Synthetic Fentanyl and Xylazine—The New Rogue Wave of the Opioid Crisis: A Neuroimaging Case Series of “Tranq-Dope” Overdoses
Nirmala Ghimirey1, Vinh Nguyen2, Christopher Newey4, Harinoor Mann5, Madihah Hepburn3
1Internal Medicine, 2Critical Care, 3Neurology, Summa Health, 4Neurology, Cleveland Clinic, 5Neurology, Summa Health System Akron Campus Building 3, East Pavilion
Objective:
A case series of synthetic fentanyl-xylazine overdoses; highlighting the unique clinical and neuroimaging features caused by central nervous system (CNS) toxicity.
Background:
Abuse of synthetic fentanyl has been on the frontline of the opioid crisis in the USA with overdose-related deaths increasing by ~45% since 2016. A new public health crisis has emerged with xylazine; horse anesthetic also known as “tranq dope” being mixed with fentanyl. Xylazine is a central α2-adrenergic agonist that penetrates the blood-brain barrier, decreasing neurotransmitter (dopamine) release and resulting in severe CNS depression leading to respiratory and hemodynamic compromise. Adding xylazine to illicit-fentanyl increases the risk of brain injury by decreasing CNS autoregulatory responses needed to compensate for hypoxia during periods of respiratory depression.
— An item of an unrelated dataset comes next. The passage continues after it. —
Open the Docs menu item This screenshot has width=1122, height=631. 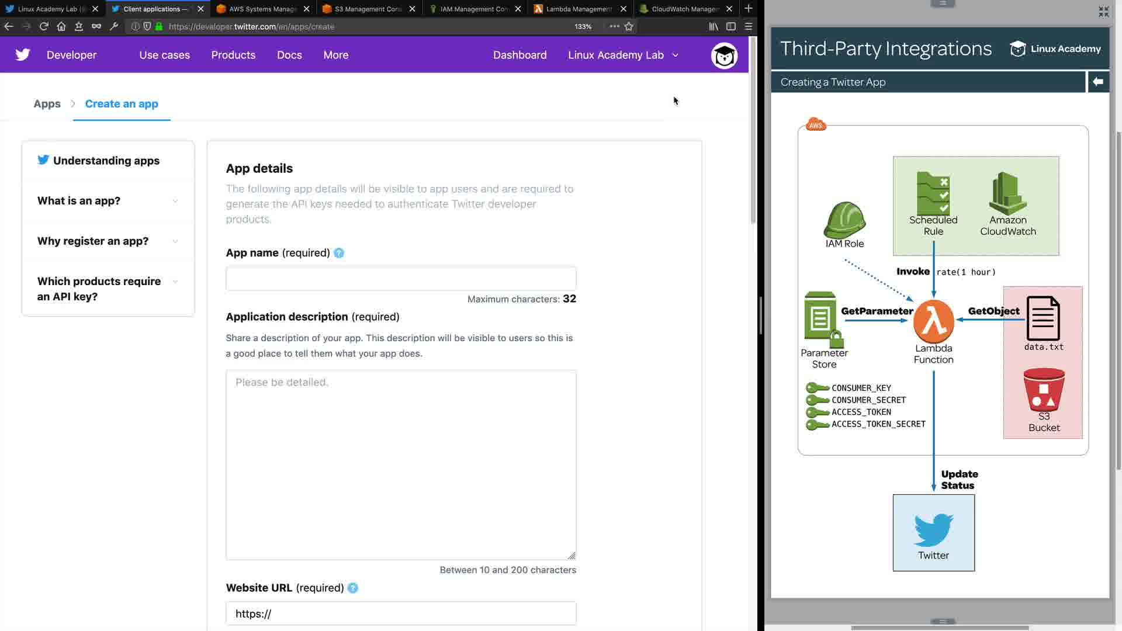[289, 55]
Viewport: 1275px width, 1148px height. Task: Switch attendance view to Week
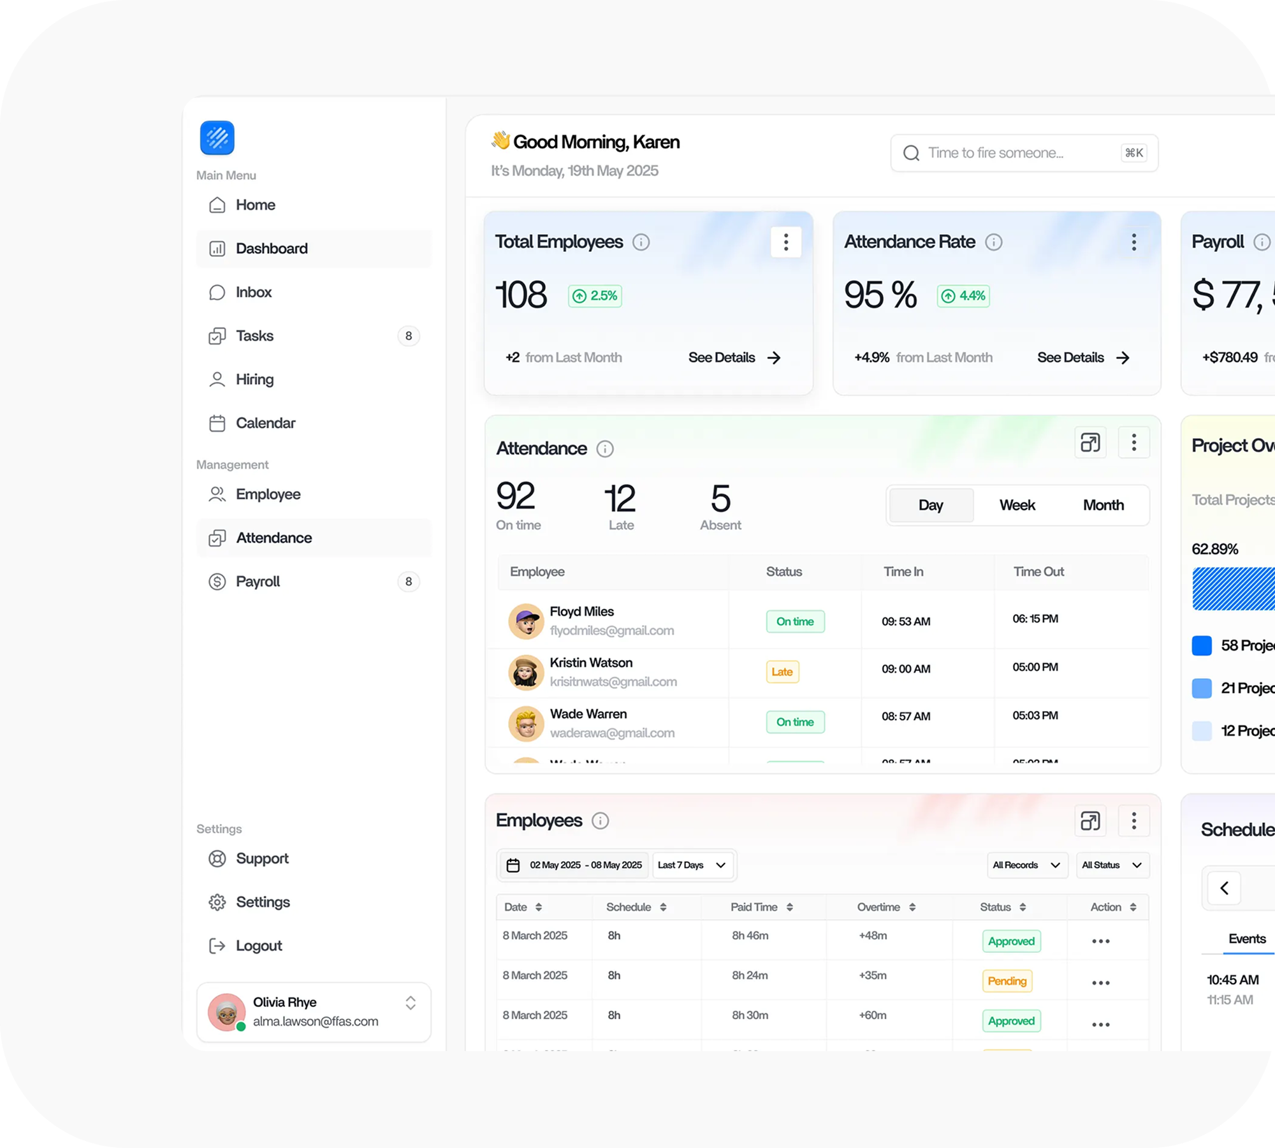click(x=1017, y=505)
Diagnosis of xylazine mixed in synthetic fentanyl is suspected when a patient presents with fentanyl overdose unresponsive to naloxone and rhabdomyolysis despite a short down-time; since there are no commercially available diagnostic tests.
Design/Methods:
Series of three patients found comatose with respiratory depression from witnessed fentanyl overdose. Despite administration of naloxone by first responders at the scene, there was no improvement in their mental status or respiratory failure. Lab evaluation was significant for rhabdomyolysis despite short downtime in the field. Clinical examination with varying degrees of coma, intact brainstem reflexes, limb spasticity, and autonomic dysfunction. Common neuroimaging themes include symmetrical involvement with cytotoxic and vasogenic edema of subcortical white matter, extrapyramidal motor system, and cortex. Cerebral herniation treated with hyperosmolar agents and goal-directed management of intracranial pressure. Two of the three patients discharged to subacute rehabilitation with meaningful neurological recovery.
Conclusions:
Illicit fentanyl-xylazine overdoses can cause toxic leukoencephalopathy and severe hypoxic-ischemic injury to cortical and subcortical brain regions due to rapid CNS penetration and interference with neurotransmitter release. By decreasing the protective cerebral autoregulatory mechanisms, there is increased vulnerability to systemic hypoxia and hypotension.